• El sindicato alerta de que no se han tomado las medidas necesarias para una vuelta segura a las aulas y qué, dado el aumento diario del número de contagiados, va a ser muy difícil mantener la actividad presencial en los centros.
  • UGT exige bajar el número de alumnos por aula en todos los niveles, contratar a más profesorado, hasta llegar al menos, a los 3.000 profesores comprometidos, mejorar el sistema de test Covid al profesorado y normativa clara para que todos los centros educativos de la región trabajen de manera coordinada, tanto sanitaria como educativamente.
Declaraciones de Manuel Amigo, responsable del sector de enseñanza de FeSP UGT CLM

FeSP UGT Enseñanza CLM critica la vuelta a las aulas diseñada por las administraciones educativas, Ministerio de Educación y Consejería autonómica, para un curso escolar inédito después de más de seis meses sin pisar las aulas. Manuel Amigo, responsable de FESP UGT Enseñanza en CLM, considera preocupante que se haya juntado en el tiempo un empeoramiento generalizado del número de contagiados de coronavirus con el inicio del curso, y afirma que mientras que tengamos un número creciente de contagiados, será muy difícil tener un curso escolar mínimamente estable y seguro. “Habría que volver a aplanar la curva de contagiados para, acto seguido, apostar por la vuelta a la actividad presencial en los centros.

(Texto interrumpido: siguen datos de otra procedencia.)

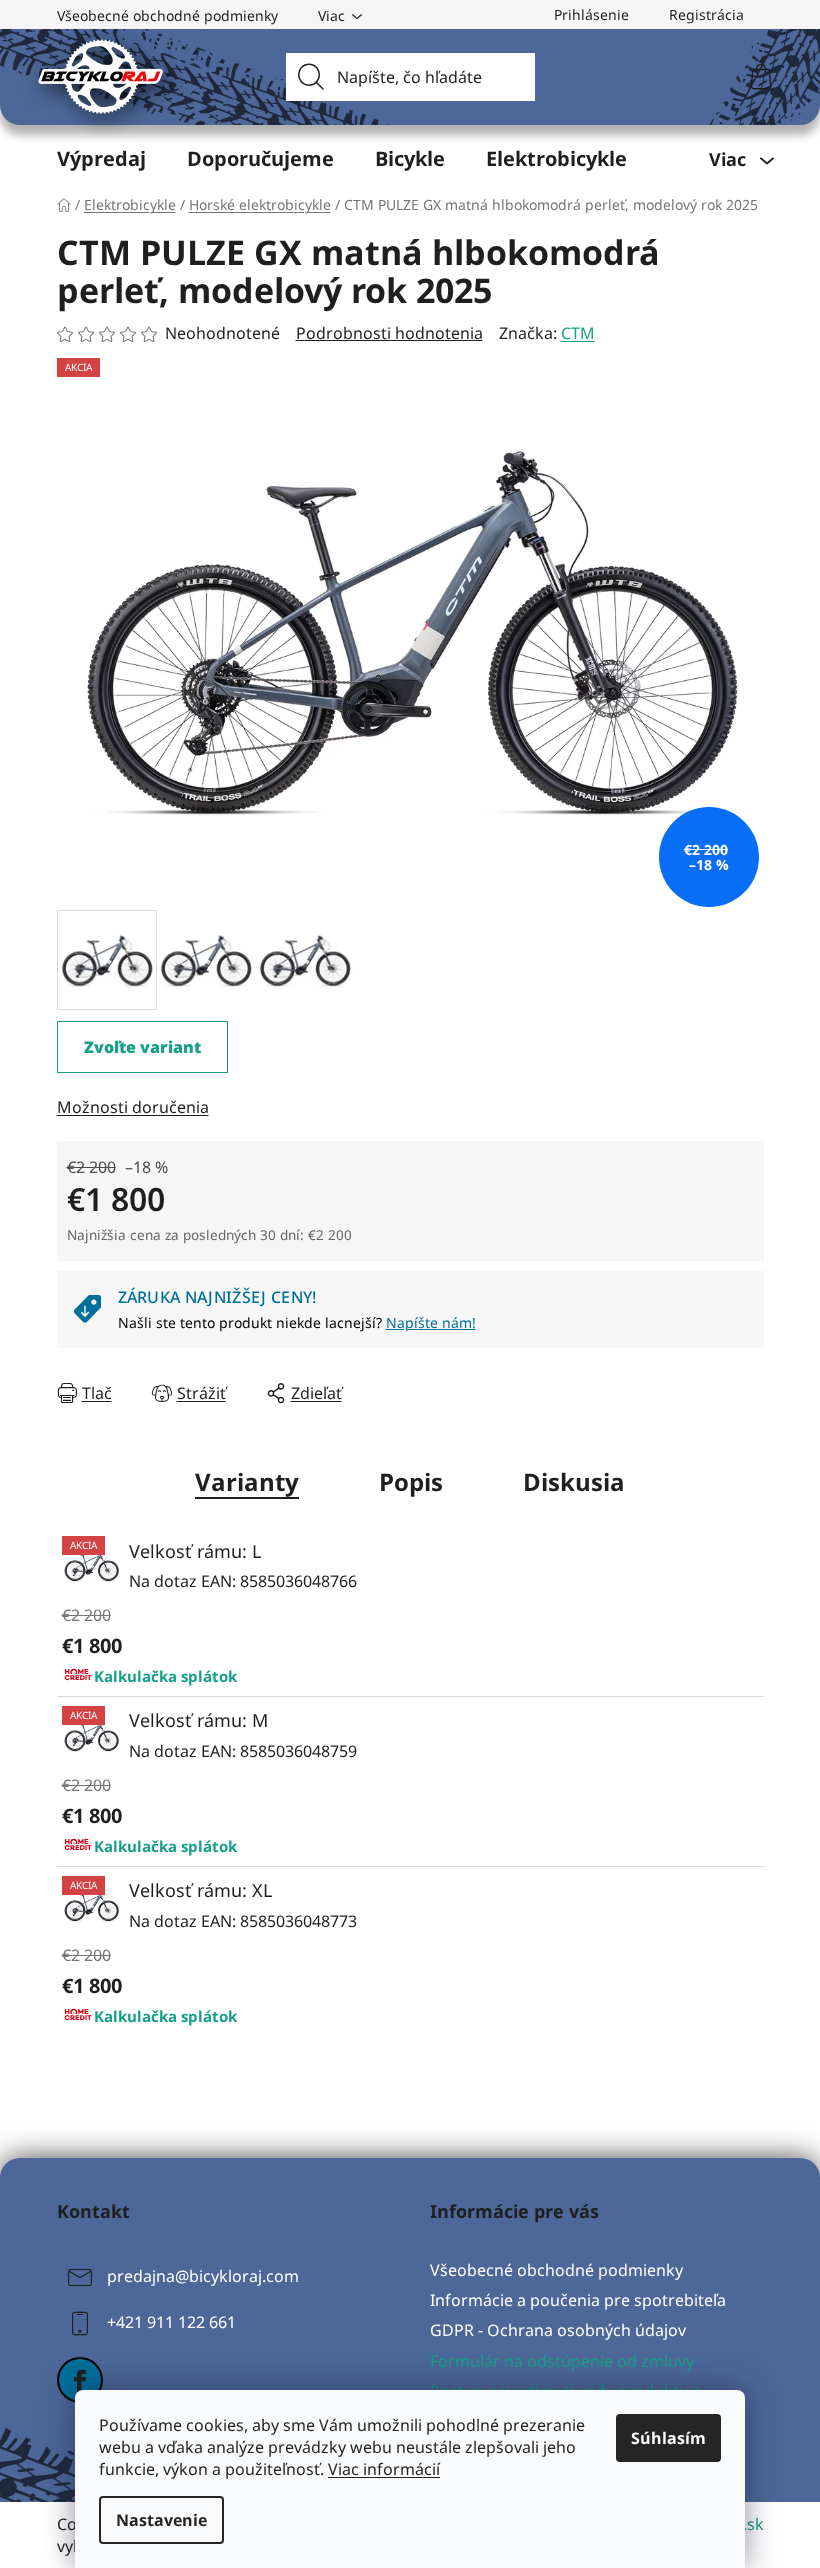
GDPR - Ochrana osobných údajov (558, 2330)
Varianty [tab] (247, 1481)
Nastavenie (161, 2520)
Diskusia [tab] (574, 1481)
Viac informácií (384, 2469)
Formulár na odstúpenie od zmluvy (562, 2361)
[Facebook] (80, 2380)
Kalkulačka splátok (165, 1676)
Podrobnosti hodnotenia (389, 333)
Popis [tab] (411, 1481)
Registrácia (706, 14)
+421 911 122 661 (171, 2322)
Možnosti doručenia (133, 1107)
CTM (578, 333)
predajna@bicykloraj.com (203, 2276)
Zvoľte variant (142, 1047)
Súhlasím (668, 2438)
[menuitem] (101, 159)
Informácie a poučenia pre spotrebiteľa (578, 2300)
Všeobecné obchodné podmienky (167, 15)
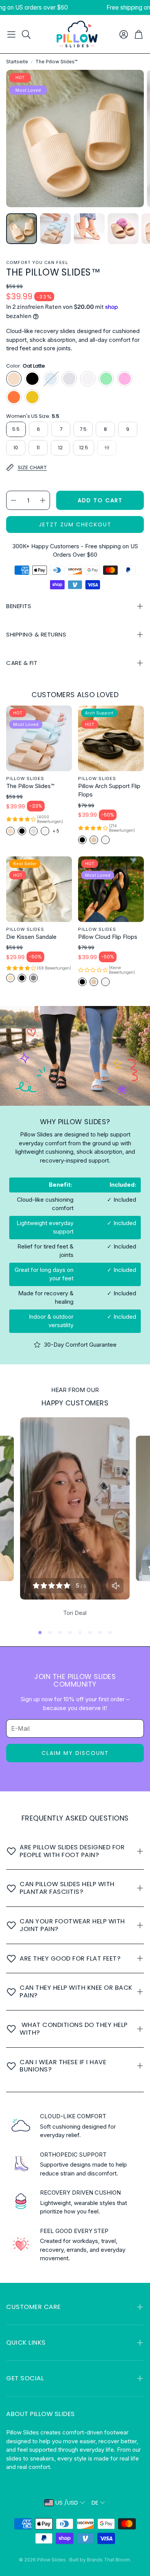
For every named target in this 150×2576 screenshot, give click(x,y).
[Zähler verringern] (13, 500)
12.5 (83, 447)
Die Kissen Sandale (31, 936)
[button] (11, 34)
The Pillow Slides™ (30, 786)
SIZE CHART (32, 467)
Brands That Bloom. (109, 2560)
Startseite (17, 61)
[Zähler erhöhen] (43, 500)
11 (38, 447)
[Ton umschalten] (115, 1585)
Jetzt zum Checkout (75, 524)
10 (15, 447)
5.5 (16, 429)
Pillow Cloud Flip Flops (107, 936)
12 (60, 447)
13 (107, 447)
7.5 (83, 429)
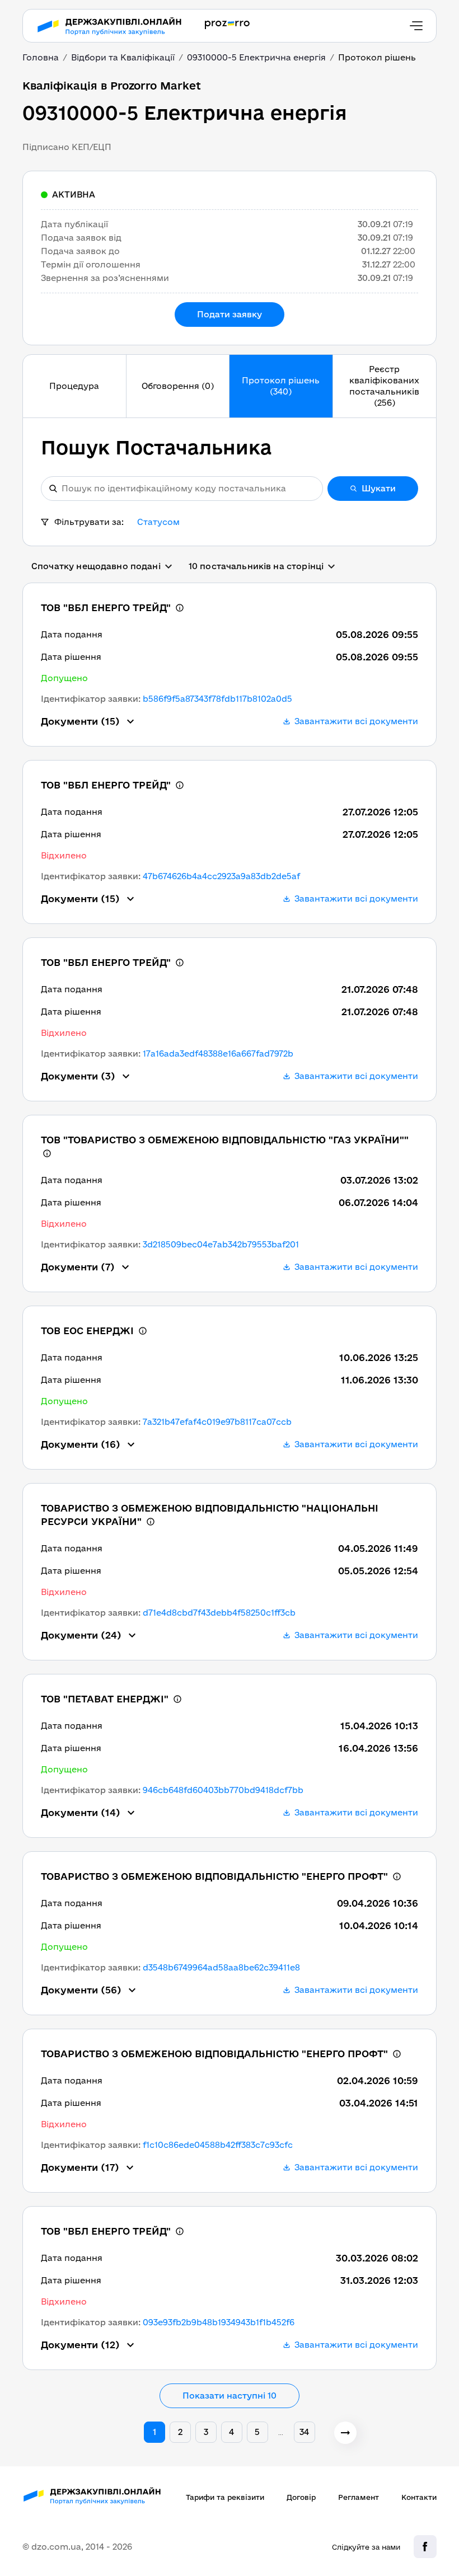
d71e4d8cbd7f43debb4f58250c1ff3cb (219, 1612)
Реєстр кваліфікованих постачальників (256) (384, 385)
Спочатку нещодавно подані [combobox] (96, 566)
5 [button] (257, 2432)
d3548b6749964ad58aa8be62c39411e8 (221, 1967)
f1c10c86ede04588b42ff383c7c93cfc (218, 2145)
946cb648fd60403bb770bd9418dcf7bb (223, 1790)
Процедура (74, 386)
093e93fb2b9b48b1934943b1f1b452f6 (218, 2322)
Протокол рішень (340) (281, 386)
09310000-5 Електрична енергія (256, 57)
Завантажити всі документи (356, 721)
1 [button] (154, 2432)
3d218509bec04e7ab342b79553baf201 (221, 1244)
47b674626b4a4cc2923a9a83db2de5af (221, 876)
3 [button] (206, 2432)
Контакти (419, 2497)
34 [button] (304, 2432)
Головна (40, 57)
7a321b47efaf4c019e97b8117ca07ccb (217, 1422)
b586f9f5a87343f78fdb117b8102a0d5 (217, 698)
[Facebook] (425, 2546)
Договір (301, 2497)
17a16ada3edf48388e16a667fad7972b (218, 1053)
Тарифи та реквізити (225, 2497)
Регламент (358, 2497)
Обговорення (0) (178, 386)
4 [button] (231, 2432)
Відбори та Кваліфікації (123, 57)
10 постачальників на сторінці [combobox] (256, 566)
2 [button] (180, 2432)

La educación presencial es fundamental e insustituible, por ello creemos que hay que hacer todo lo posible para posibilitarla y mantenerla en el tiempo”, afirma.

UGT alerta de que no se han tomado las medidas que reivindican como necesarias y consideran que se va a hacer una prueba “sin garantías de éxito” con los docentes y con el alumnado. En primer lugar, reivindican que habría que haber establecido un sistema de test de diagnóstico mejor diseñado, que garantizara que ningún docente acudiera a las aulas contagiado en sus primeros días de clase. En segundo lugar, que habría que haber bajado el número de alumnos por aula en todos los niveles hasta números que posibilitaran el distanciamiento social de un metro y medio, así como haber mejorado las infraestructuras, buscado espacios alternativos para albergar a nuevos grupos. En tercer y último lugar, opinan que habría que haber marcado directrices más claras de cuando un grupo se queda en estudios presenciales y cuando se transforman en estudios semipresenciales en vez de dejar esta decisión y esta responsabilidad a los centros. “Esto va a traer que dentro de los alumnos que estén en la misma situación epidemiológica unos tengan acceso a la educación presencial y otros no”, sostiene Amigo.

“Los docentes, una vez más, van a tener que hacer un esfuerzo extraordinario con riesgo de contagio. Las familias viven con alto nivel de incertidumbre y el alumnado se ve afectado en todos los niveles. Aun así esperamos que estas expectativas no se cumplan y se pueda tener un inicio de curso con mínima normalidad”. UGT no descarta acciones reivindicativas para proteger a la comunidad educativa según se vaya desarrollando el curso escolar.